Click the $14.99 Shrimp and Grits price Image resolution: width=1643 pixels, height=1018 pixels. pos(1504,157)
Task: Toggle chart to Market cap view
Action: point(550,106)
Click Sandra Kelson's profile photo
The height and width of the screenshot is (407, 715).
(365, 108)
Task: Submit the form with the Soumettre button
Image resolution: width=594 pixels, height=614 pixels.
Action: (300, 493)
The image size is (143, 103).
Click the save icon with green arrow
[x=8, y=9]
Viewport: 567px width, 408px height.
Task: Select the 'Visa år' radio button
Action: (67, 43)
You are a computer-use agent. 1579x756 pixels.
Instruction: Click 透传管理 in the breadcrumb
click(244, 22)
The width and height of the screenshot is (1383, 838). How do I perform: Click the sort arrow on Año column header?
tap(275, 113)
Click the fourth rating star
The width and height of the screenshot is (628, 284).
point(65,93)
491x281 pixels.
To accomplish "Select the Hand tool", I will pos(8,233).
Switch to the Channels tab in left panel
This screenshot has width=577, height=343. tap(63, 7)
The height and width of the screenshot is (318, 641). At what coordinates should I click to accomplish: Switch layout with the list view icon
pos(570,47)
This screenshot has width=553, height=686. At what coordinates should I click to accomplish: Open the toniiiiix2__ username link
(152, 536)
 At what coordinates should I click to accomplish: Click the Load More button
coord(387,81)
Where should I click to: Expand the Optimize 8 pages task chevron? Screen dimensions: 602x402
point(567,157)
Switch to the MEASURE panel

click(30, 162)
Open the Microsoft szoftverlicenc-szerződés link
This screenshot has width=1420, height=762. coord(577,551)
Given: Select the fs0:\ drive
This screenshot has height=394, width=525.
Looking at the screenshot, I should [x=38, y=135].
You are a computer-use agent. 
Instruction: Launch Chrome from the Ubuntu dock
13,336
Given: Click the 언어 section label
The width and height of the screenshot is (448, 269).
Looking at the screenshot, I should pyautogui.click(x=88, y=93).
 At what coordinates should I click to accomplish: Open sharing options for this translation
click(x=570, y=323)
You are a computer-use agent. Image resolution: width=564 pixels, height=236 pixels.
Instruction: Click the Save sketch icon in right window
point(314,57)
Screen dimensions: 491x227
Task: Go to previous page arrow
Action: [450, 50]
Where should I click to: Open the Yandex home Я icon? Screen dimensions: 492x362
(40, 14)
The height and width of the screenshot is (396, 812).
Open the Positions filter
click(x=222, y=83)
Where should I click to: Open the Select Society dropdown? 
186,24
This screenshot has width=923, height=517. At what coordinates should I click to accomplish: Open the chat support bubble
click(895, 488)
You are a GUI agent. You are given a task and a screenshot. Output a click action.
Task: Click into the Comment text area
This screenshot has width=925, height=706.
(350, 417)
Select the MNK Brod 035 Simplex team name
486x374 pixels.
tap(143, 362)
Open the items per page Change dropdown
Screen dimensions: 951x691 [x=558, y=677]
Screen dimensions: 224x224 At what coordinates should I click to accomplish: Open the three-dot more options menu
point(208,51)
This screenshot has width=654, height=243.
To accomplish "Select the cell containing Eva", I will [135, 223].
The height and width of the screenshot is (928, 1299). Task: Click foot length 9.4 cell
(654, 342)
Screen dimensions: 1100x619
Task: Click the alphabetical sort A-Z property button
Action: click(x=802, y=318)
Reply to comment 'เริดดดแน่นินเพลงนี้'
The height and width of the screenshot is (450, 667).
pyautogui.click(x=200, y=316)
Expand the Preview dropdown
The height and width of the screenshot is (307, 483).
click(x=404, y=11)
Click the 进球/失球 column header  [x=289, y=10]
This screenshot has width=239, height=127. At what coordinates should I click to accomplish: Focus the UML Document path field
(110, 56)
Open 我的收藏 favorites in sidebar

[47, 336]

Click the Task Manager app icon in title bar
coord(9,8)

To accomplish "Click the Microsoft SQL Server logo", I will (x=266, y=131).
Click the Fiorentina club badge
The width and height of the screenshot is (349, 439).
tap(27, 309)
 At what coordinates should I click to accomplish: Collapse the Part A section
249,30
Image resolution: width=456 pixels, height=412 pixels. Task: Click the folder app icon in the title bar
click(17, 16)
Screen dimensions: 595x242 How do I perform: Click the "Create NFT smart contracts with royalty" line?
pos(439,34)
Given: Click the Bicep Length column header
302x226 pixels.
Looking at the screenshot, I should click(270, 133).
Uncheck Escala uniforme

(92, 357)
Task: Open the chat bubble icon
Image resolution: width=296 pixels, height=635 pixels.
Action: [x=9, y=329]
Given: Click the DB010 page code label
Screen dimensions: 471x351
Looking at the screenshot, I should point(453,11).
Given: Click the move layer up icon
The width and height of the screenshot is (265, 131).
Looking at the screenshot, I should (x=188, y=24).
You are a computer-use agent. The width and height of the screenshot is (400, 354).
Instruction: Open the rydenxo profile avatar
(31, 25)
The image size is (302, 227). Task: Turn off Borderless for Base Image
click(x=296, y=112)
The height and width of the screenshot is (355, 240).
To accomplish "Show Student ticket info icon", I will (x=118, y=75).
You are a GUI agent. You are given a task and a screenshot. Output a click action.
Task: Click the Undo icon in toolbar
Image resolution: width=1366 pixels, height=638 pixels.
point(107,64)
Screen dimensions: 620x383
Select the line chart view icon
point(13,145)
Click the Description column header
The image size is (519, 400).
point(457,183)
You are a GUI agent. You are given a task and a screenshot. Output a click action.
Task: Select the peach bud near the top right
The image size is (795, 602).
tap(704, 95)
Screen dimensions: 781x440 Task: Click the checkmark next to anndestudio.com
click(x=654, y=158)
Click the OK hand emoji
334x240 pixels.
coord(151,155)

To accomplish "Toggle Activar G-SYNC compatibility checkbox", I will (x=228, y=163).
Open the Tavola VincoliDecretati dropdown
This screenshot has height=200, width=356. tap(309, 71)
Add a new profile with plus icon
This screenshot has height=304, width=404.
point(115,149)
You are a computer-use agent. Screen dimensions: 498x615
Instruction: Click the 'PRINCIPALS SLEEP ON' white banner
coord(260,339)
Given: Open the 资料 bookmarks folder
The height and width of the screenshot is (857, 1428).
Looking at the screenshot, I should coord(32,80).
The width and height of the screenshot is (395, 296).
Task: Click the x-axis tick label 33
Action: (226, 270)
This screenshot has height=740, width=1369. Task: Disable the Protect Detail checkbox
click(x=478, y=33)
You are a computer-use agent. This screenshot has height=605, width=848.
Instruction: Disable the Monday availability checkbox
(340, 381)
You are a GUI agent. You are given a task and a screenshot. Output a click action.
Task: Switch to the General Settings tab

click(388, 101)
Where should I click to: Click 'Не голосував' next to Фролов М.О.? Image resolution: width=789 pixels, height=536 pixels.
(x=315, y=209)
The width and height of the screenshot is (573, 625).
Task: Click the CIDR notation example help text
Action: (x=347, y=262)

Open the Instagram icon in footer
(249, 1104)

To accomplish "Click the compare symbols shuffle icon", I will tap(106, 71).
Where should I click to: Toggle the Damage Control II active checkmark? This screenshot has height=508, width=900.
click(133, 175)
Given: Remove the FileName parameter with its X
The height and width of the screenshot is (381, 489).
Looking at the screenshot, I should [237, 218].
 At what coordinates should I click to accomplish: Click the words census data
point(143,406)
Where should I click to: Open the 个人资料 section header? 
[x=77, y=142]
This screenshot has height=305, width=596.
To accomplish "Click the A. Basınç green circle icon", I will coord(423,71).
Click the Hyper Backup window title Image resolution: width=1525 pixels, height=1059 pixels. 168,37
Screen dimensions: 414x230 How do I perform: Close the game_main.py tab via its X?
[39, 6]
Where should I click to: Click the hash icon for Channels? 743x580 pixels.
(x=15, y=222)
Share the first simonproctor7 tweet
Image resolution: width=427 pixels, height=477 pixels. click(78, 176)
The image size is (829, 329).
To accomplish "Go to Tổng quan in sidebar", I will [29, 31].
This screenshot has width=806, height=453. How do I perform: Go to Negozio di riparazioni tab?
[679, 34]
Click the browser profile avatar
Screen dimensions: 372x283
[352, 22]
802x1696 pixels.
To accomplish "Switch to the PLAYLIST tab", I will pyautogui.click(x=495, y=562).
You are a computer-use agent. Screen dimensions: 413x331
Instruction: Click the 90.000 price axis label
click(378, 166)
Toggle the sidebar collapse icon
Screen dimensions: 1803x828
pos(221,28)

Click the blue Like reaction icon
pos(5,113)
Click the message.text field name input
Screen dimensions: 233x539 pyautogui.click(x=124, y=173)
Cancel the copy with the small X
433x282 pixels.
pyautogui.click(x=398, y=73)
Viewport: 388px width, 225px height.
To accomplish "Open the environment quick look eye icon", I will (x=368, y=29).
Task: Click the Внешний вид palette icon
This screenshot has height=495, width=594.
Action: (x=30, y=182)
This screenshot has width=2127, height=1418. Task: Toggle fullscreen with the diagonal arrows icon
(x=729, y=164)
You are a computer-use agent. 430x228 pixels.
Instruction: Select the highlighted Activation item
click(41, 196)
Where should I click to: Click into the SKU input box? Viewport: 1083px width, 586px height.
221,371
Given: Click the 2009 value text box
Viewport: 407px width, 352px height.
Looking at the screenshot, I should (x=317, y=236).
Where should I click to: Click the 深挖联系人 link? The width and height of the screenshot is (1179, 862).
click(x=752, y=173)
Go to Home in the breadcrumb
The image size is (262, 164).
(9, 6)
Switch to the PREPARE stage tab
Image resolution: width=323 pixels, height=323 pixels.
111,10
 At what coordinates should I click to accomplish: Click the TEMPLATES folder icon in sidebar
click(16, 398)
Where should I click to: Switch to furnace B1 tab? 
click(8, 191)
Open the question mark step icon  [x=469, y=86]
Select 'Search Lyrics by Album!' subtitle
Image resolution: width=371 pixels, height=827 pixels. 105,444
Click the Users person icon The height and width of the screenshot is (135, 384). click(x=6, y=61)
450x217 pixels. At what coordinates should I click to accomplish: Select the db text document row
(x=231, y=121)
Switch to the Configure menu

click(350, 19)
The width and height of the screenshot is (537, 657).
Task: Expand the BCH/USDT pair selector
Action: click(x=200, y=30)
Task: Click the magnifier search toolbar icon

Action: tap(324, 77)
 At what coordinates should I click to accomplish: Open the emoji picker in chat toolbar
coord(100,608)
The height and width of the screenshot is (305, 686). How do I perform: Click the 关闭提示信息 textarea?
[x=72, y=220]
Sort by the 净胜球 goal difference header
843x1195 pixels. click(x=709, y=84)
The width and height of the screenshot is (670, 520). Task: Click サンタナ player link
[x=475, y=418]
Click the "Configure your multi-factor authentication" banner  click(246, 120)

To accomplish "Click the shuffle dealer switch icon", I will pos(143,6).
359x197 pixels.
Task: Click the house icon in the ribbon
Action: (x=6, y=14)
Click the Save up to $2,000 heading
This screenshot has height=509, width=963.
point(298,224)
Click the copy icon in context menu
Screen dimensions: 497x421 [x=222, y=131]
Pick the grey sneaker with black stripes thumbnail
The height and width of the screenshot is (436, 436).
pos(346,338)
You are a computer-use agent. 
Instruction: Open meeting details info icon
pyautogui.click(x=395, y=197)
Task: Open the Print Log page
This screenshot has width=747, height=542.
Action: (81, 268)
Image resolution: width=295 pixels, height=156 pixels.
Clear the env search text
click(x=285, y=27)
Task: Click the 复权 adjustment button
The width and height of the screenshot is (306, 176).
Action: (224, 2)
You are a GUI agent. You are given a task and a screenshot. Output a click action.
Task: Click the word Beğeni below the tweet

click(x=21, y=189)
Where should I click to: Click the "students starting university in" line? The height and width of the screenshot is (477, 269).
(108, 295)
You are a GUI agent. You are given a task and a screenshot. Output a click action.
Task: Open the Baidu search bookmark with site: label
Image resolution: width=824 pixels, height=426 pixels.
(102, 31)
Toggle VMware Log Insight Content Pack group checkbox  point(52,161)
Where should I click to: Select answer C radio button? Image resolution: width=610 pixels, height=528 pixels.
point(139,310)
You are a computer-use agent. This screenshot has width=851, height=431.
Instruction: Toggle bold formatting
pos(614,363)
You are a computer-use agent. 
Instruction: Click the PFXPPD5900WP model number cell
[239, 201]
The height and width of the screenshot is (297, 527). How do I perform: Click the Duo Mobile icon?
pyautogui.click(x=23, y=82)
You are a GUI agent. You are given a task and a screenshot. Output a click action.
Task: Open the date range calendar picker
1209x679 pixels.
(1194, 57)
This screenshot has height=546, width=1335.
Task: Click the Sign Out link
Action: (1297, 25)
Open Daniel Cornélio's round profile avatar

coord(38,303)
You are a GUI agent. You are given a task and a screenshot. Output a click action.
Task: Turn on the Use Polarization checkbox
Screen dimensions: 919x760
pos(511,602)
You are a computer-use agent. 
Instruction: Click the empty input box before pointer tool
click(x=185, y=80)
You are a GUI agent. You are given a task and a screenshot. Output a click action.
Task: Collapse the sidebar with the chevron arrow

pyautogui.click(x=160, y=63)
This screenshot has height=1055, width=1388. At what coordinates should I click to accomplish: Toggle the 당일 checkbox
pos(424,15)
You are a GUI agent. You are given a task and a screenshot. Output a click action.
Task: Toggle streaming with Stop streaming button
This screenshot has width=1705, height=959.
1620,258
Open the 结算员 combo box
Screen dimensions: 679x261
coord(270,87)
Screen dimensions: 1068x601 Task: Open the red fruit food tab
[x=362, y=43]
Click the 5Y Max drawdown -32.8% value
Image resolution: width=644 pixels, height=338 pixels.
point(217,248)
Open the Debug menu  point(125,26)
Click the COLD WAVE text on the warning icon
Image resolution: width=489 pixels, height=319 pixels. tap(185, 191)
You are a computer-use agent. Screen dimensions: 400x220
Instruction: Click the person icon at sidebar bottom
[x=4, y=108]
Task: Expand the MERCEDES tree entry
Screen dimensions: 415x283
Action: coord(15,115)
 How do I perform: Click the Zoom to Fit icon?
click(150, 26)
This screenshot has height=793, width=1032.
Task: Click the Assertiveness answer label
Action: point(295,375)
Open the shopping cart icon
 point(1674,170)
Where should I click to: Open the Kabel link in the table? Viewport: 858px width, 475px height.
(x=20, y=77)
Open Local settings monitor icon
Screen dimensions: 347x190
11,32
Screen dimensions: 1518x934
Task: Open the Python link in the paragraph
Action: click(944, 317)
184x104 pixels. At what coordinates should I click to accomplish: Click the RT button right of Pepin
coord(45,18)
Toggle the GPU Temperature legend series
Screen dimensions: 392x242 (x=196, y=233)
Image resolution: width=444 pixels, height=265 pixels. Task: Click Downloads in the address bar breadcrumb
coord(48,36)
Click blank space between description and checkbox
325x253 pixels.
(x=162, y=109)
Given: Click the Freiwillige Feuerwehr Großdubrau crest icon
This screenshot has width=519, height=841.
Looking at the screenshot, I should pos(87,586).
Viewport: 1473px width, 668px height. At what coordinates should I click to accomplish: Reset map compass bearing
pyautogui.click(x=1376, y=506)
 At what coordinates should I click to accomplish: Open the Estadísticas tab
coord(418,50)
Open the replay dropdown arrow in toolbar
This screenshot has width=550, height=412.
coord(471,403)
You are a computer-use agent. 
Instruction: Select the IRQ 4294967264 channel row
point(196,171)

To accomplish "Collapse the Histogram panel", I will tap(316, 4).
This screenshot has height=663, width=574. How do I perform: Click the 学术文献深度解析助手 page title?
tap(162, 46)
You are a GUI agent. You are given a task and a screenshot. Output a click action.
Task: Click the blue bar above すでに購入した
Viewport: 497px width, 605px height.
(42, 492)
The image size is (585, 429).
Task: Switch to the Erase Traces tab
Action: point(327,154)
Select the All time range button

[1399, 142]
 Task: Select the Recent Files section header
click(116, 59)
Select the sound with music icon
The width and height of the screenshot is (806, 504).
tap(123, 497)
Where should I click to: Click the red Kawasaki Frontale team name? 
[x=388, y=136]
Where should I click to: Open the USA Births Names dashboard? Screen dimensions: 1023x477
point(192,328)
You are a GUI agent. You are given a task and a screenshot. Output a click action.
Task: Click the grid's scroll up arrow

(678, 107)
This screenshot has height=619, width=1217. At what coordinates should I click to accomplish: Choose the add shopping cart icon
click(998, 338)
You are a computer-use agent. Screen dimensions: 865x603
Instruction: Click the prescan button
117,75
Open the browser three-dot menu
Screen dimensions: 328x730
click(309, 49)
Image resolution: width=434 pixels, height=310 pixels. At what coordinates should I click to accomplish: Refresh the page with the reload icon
* * * * *
* The task: Track down all lines above with the string "value" and copy them.

* Output:
Given: Click the 2009 value text box
Click the 5Y Max drawdown -32.8% value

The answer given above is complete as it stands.